0
votes

I have a web application that uses WebSockets to communicate between browser and server. When serving as ws, everything works as intended. If I change the protocol to wss, things mostly work as expected (the majority of messages passed from client to server, or vice versa, are received), but I occasionally one of the following errors in the Chrome console:

"Could not decode a text frame as UTF-8."

or

"Invalid frame header"

...at which point Chrome releases the connection.

I have observed this both when serving wss directly from the server (runs on .NET, uses SuperWebSocket), and in a configuration where the server uses ws and Apache's mod_proxy_wstunnel to reverse proxy to this using the wss protocol.

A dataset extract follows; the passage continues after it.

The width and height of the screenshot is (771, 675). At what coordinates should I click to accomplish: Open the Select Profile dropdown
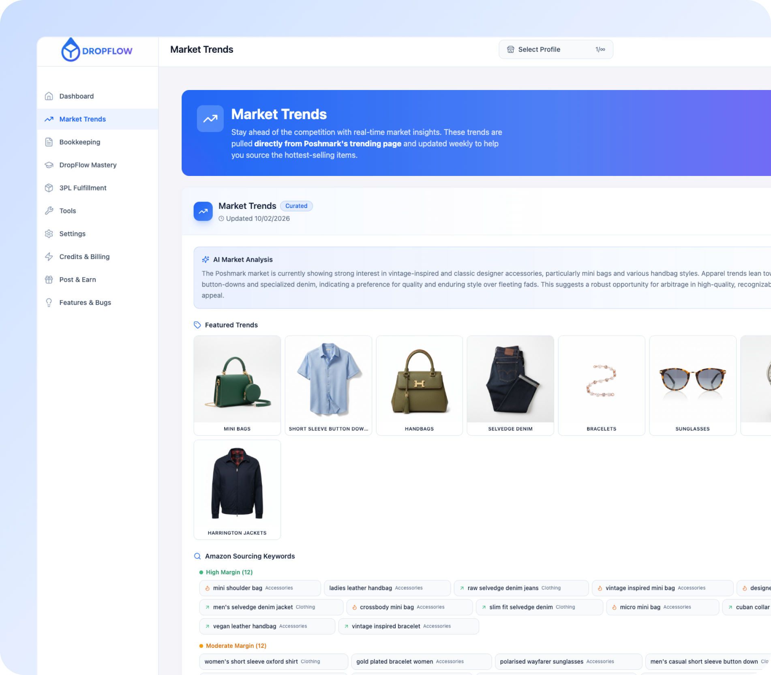(x=555, y=49)
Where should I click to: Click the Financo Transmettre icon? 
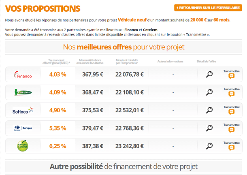click(232, 76)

I have also set up a simple "echo" server under the same Apache configuration, and don't observe the issue; this leads me to believe there's something funny about the data we're passing to the SuperWebSocket API. (The messages which cause the error are valid UTF-8, and again, don't see this issue when serving over ws.)

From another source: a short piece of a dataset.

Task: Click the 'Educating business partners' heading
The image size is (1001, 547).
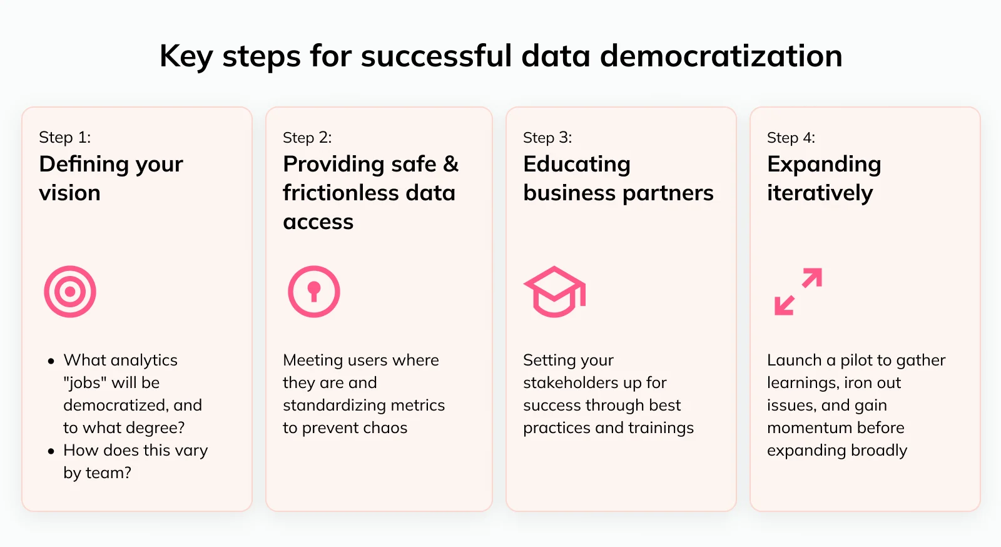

I'm at a loss for how a protocol change would cause such an issue to occur, which leads me to my question:

Are there cases where a WebSocket frame might be valid when sent without TLS but would become corrupted when sent with TLS?

1
Out of curiosity, did you get a clue to this issue? IMHO trying tests with several combinations of TLS and algorithm version might help you to narrow down which combination occurs such issue. - Donghwan Kim

1 Answers

0
votes

Are there cases where a WebSocket frame might be valid when sent without TLS but would become corrupted when sent with TLS?

No, wss:// is the same as ws:// only that it is not using plain TCP but TCP+TLS. The WebSockets protocol itself is not aware if it is running inside a plain TCP connection or a TLS protected TCP connection. This is similar to https:// vs. http://.

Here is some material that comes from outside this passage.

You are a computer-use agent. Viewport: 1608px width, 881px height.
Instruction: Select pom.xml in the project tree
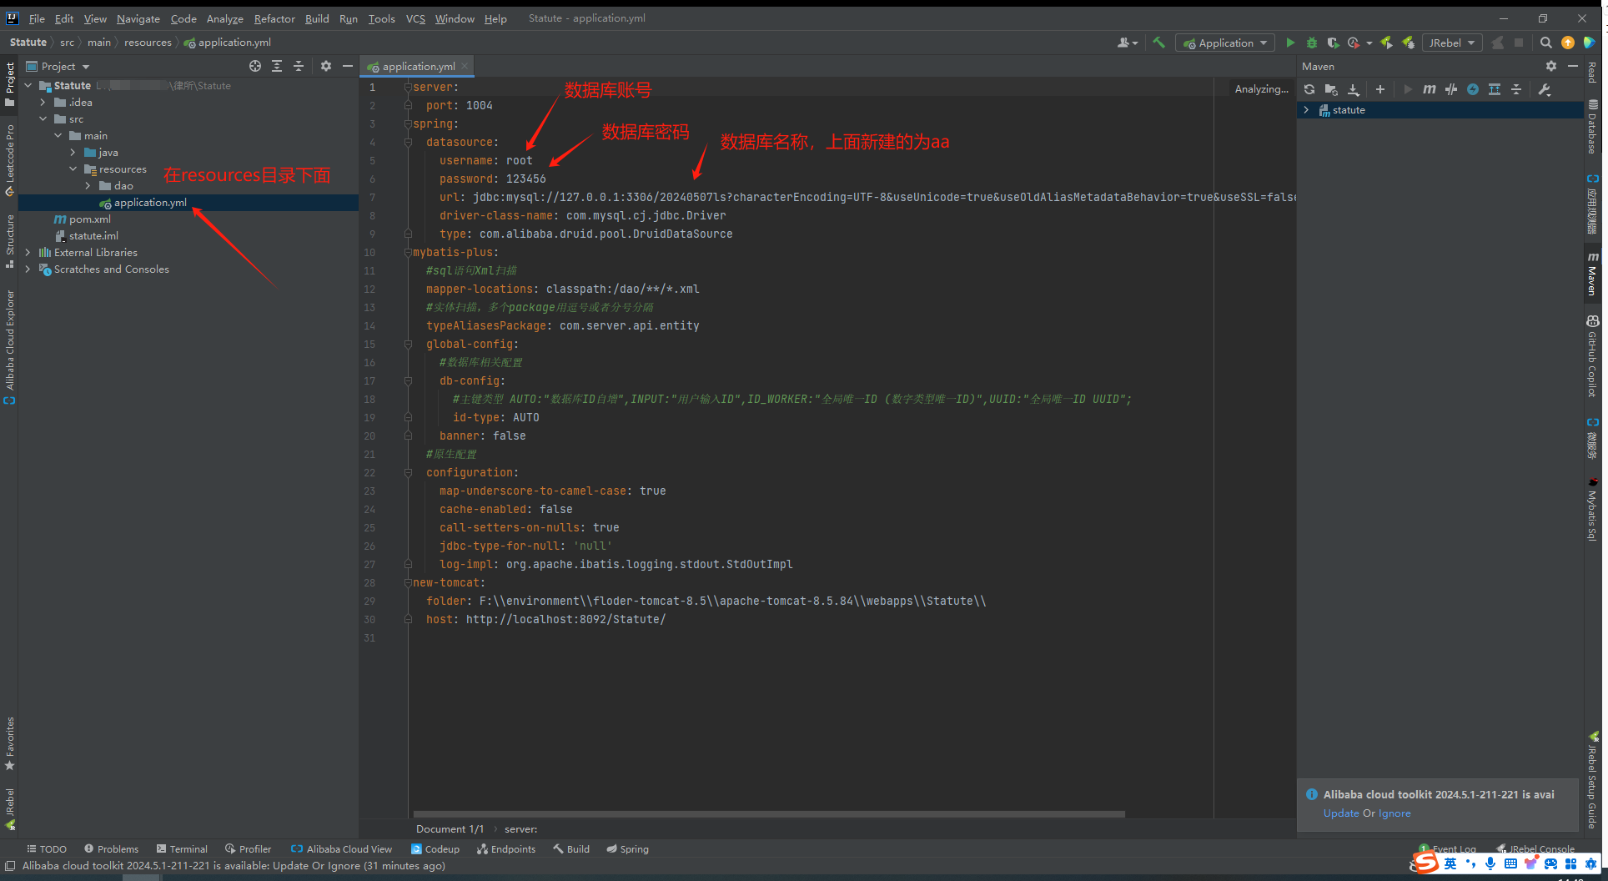tap(89, 219)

But a TLS connection is more sensible to data corruption. That is if some man in the middle modifies the packets properly simple ws:// will not notice while wss:// will croak because the modification of the packet was detected. But you should get the error then at the connection level (i.e. connection broke or similar) and not at the WebSockets level like in your case (invalid frame header).

I have no idea what you are running as a WebSockets backend but I would suggest that the problem lies there. Because of the additional TLS layer wss:// might behave slightly different regarding timing and buffering of data inside the server so there might be a race conditions which happens more likely when wss:// is in use compared to ws://.